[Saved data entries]
=== Begin Enclosure ===

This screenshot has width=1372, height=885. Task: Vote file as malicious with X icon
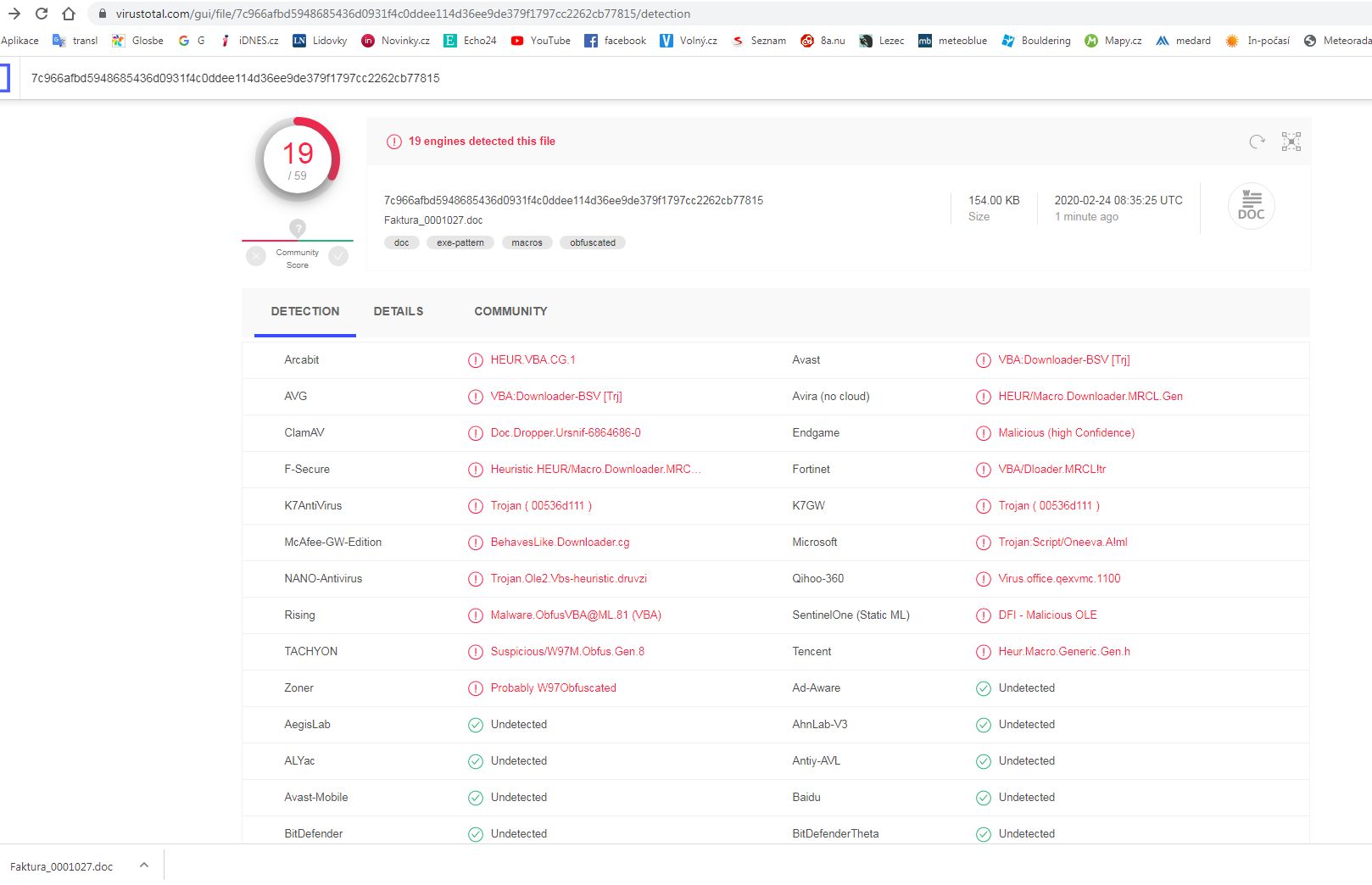pos(256,255)
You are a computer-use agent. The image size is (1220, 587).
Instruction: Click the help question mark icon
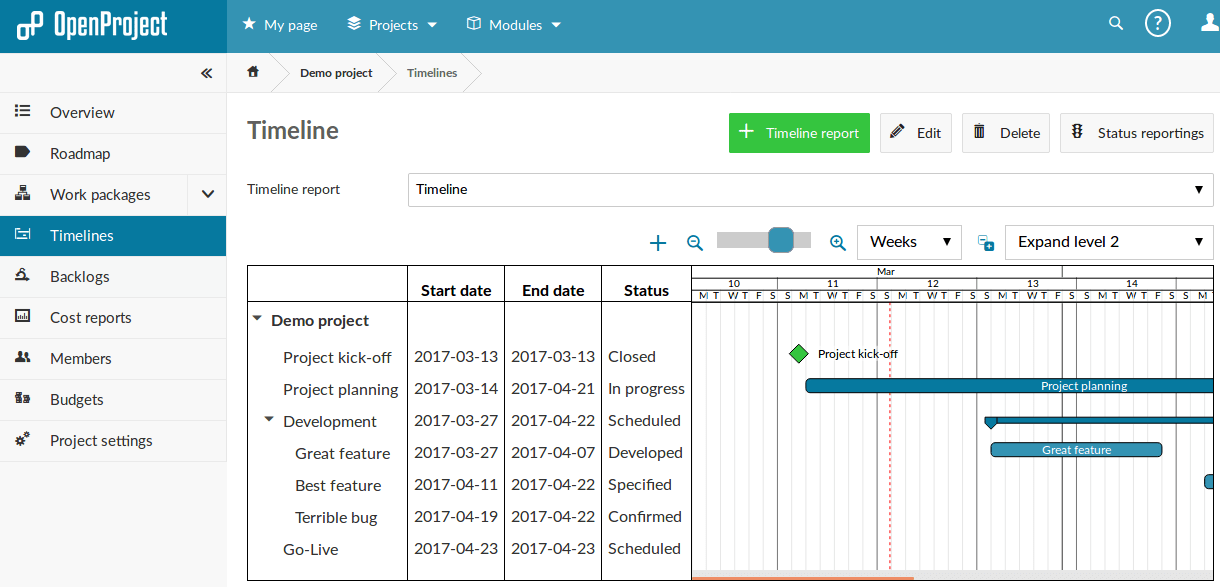coord(1157,22)
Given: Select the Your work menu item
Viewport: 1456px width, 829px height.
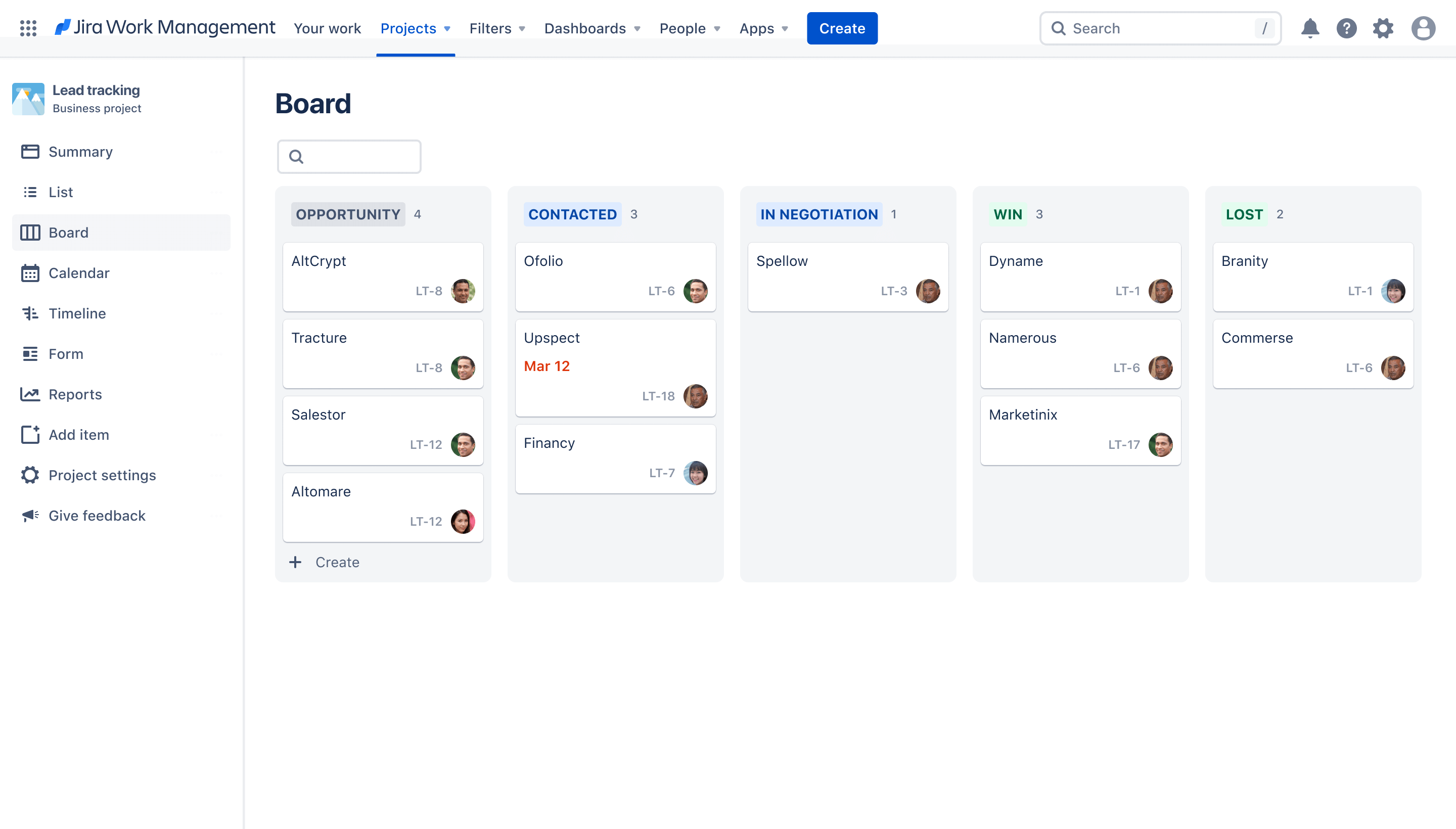Looking at the screenshot, I should click(x=327, y=28).
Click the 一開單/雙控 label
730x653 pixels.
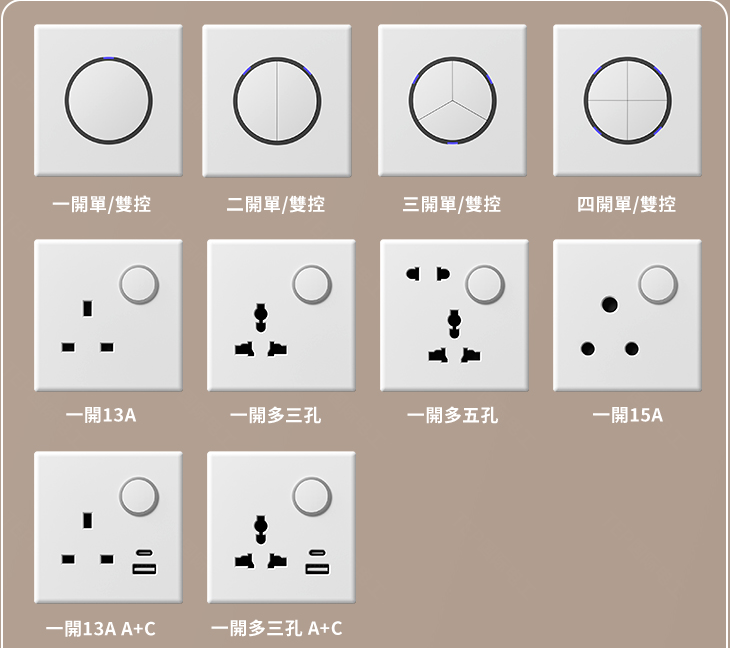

=== End Enclosure ===

§ Task brief: Could you copy exactly, and with no pictures, the lines above from the one containing "You are a computer-use" through the last line, both included?

§ Completed exercise:
You are a computer-use agent. The image size is (1220, 587).
Instruction: Click the help question mark icon
coord(1157,22)
Given: Select the Your work menu item
Viewport: 1456px width, 829px height.
Looking at the screenshot, I should click(x=327, y=28).
Click the 一開單/雙控 label
730x653 pixels.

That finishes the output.